* _INPUT FOR THIS TASK_
* * * * *

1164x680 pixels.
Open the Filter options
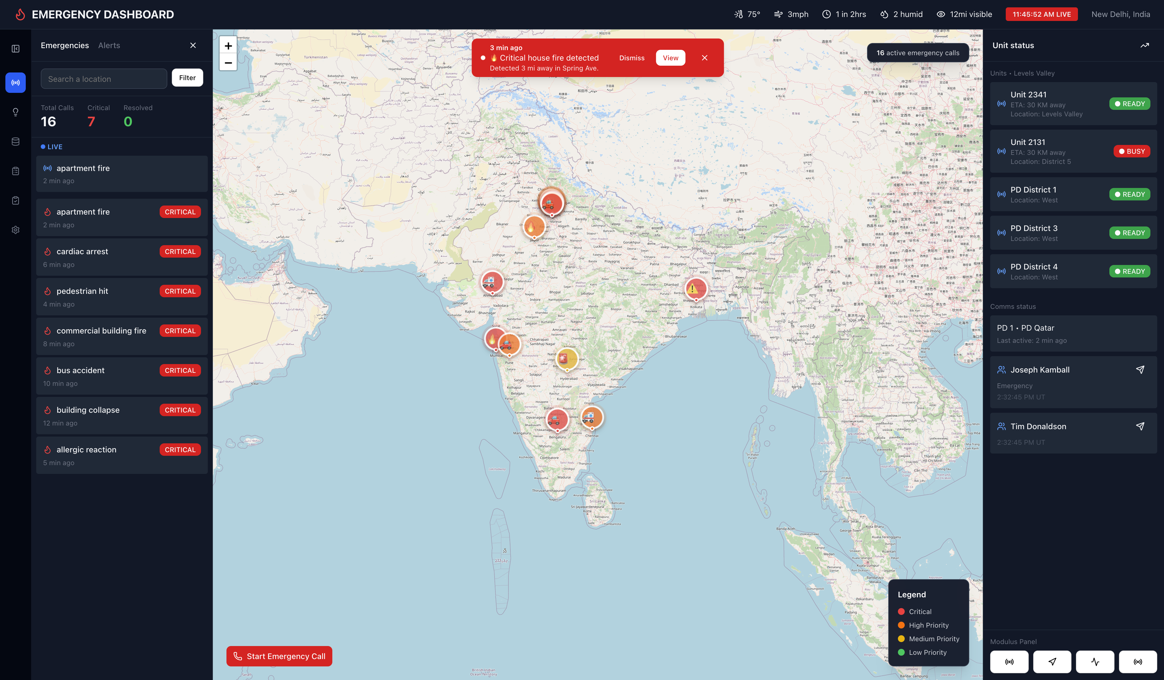coord(187,78)
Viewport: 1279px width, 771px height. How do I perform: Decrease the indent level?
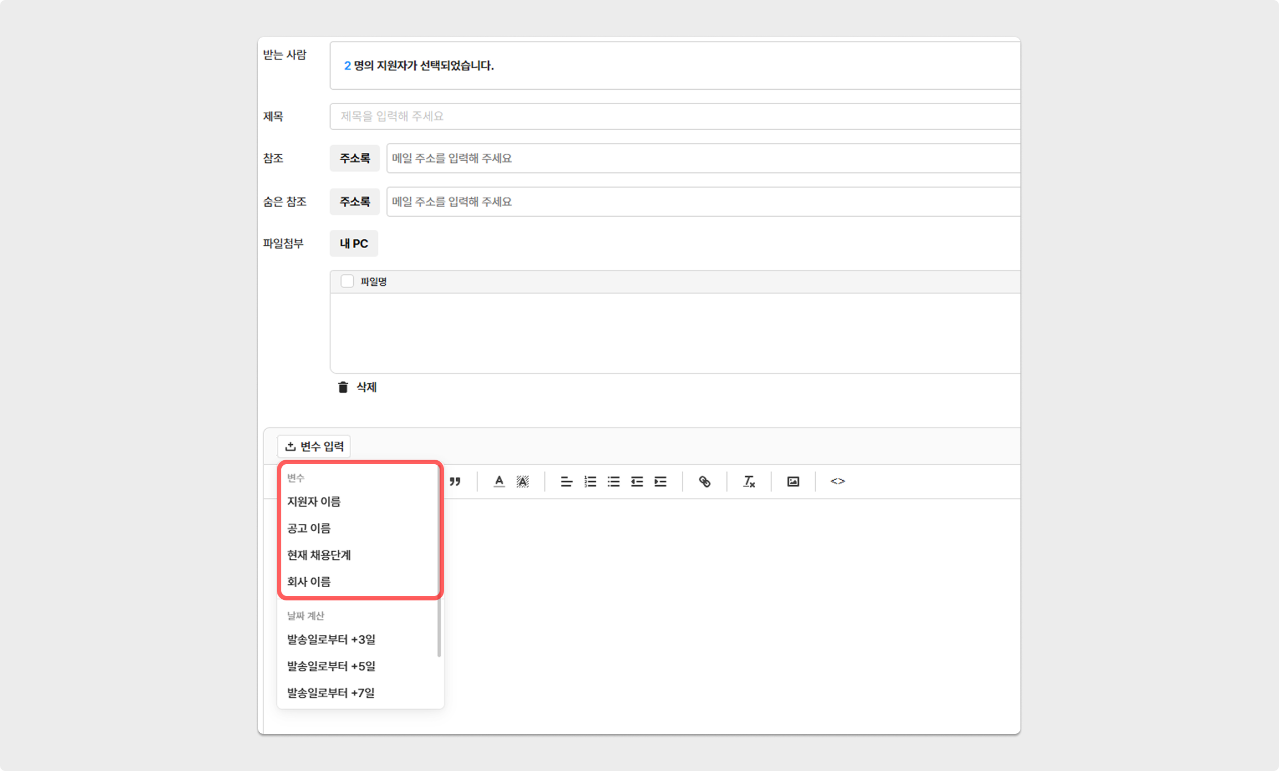point(637,481)

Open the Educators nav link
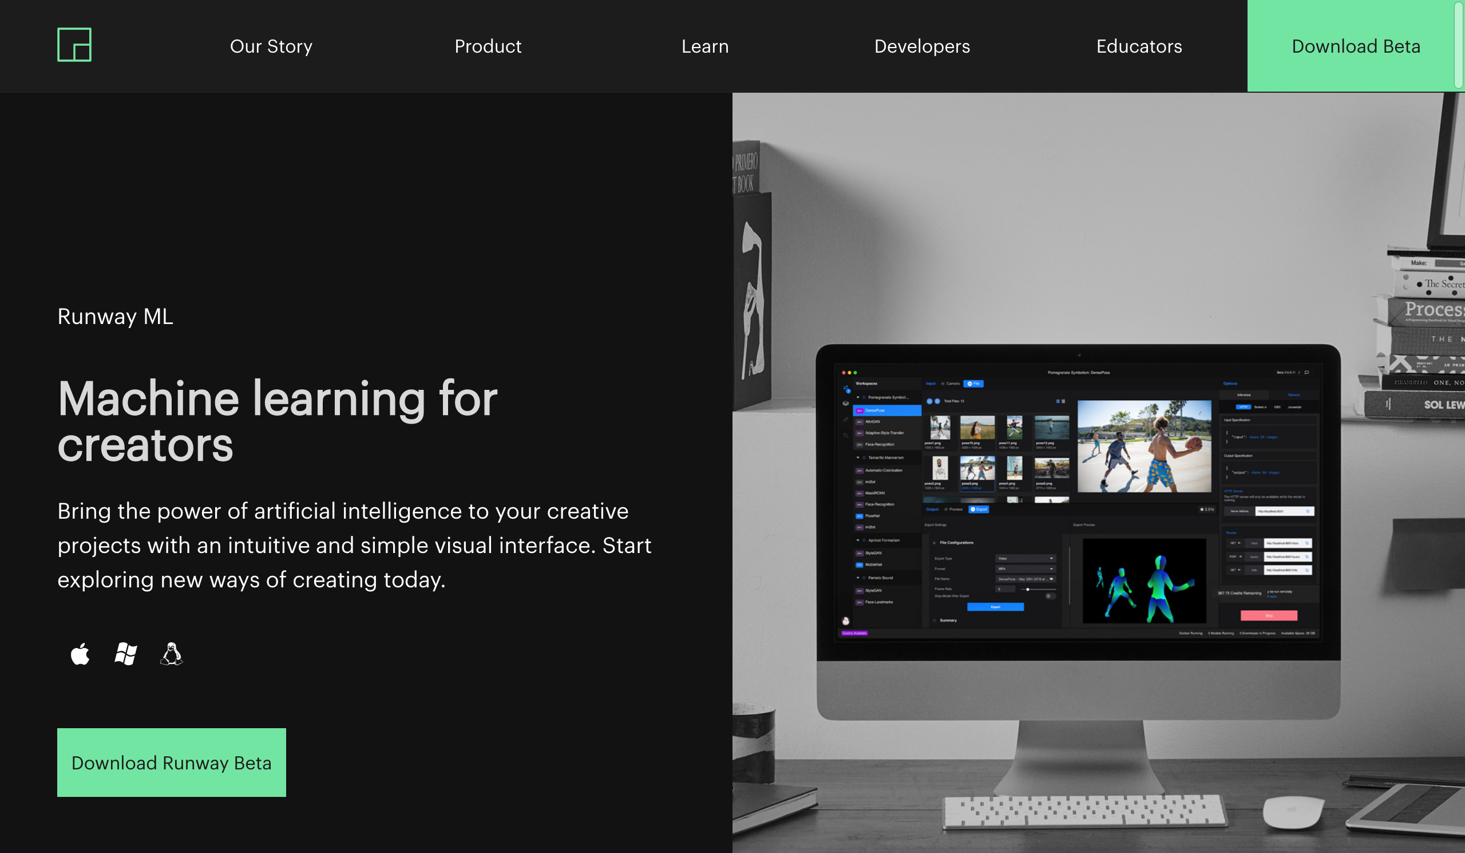click(x=1139, y=46)
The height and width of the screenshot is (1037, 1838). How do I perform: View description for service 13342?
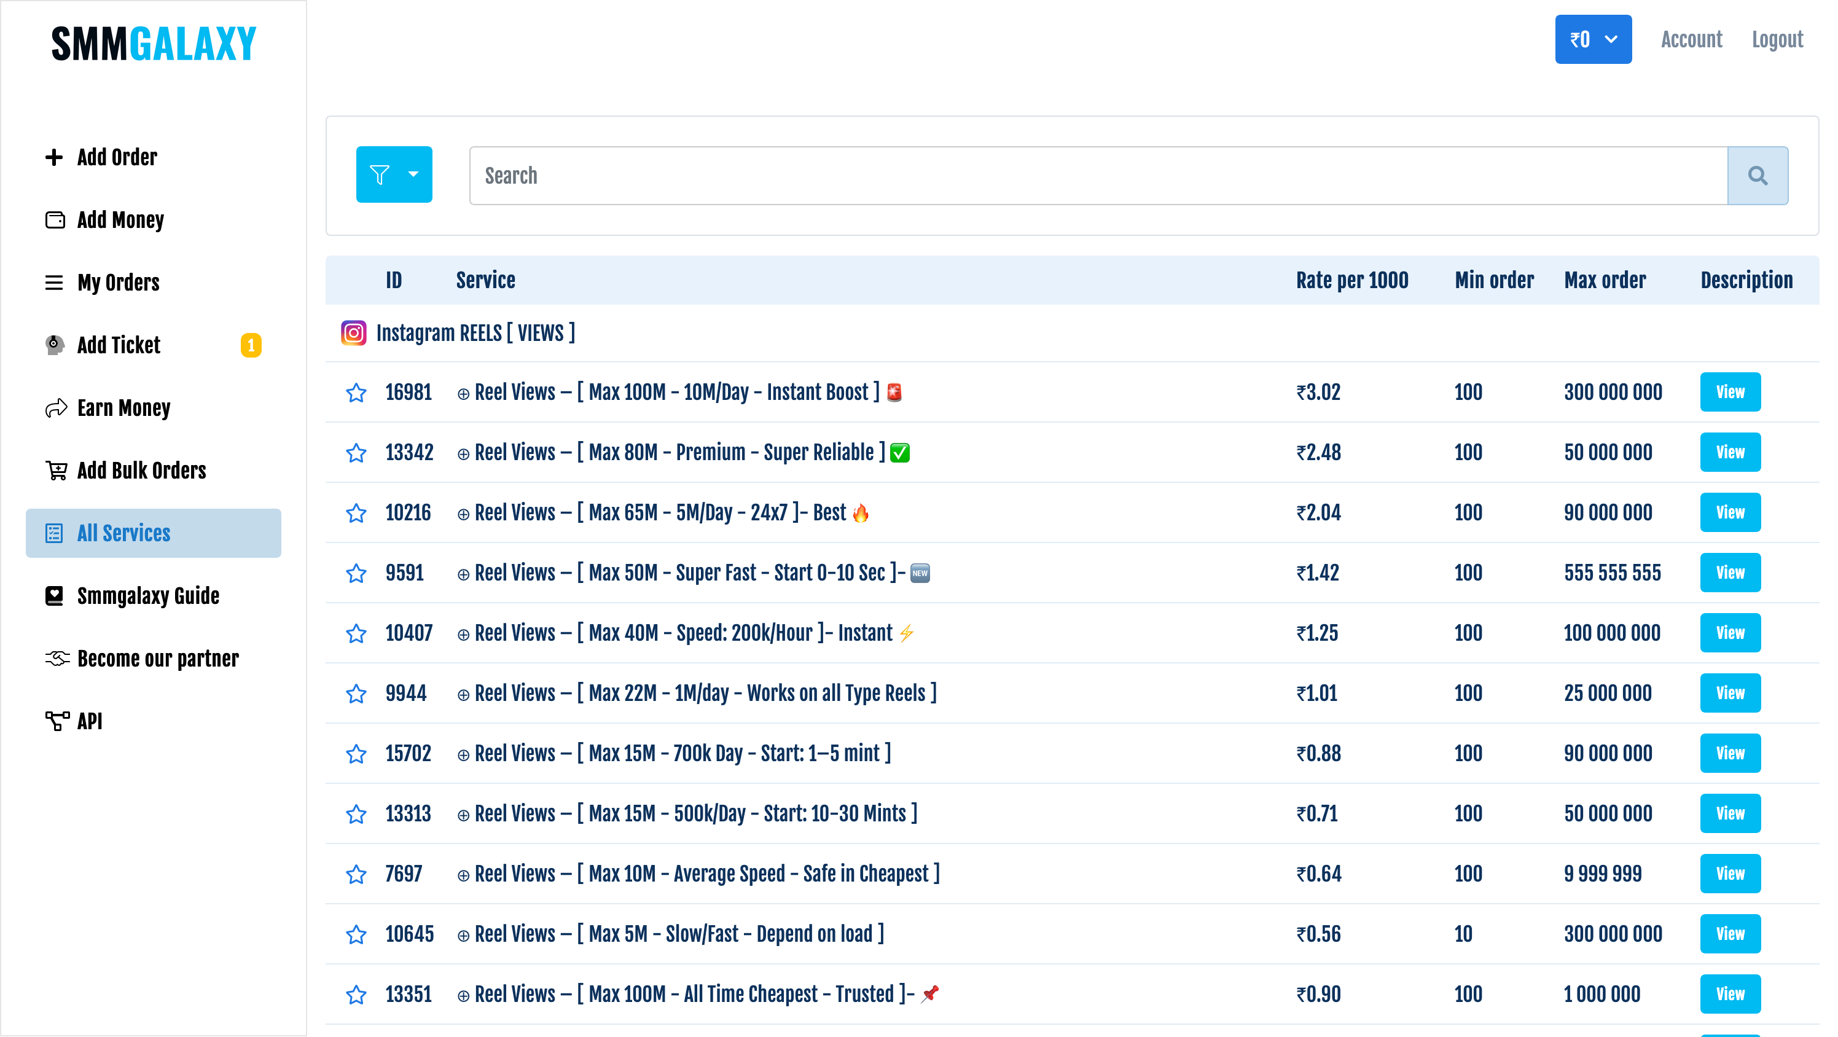click(1730, 452)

* * * * *

* _YOUR GOAL_
Please set down every record above exactly as it appears, leaving out the pictures.

* _TASK OUTPUT_
1164x680 pixels.
Open the Filter options
coord(187,78)
Viewport: 1279px width, 771px height. How do I perform: Decrease the indent level?
point(637,481)

Open the Educators nav link
click(x=1139, y=46)
The height and width of the screenshot is (1037, 1838). How do I perform: View description for service 13342?
click(1730, 452)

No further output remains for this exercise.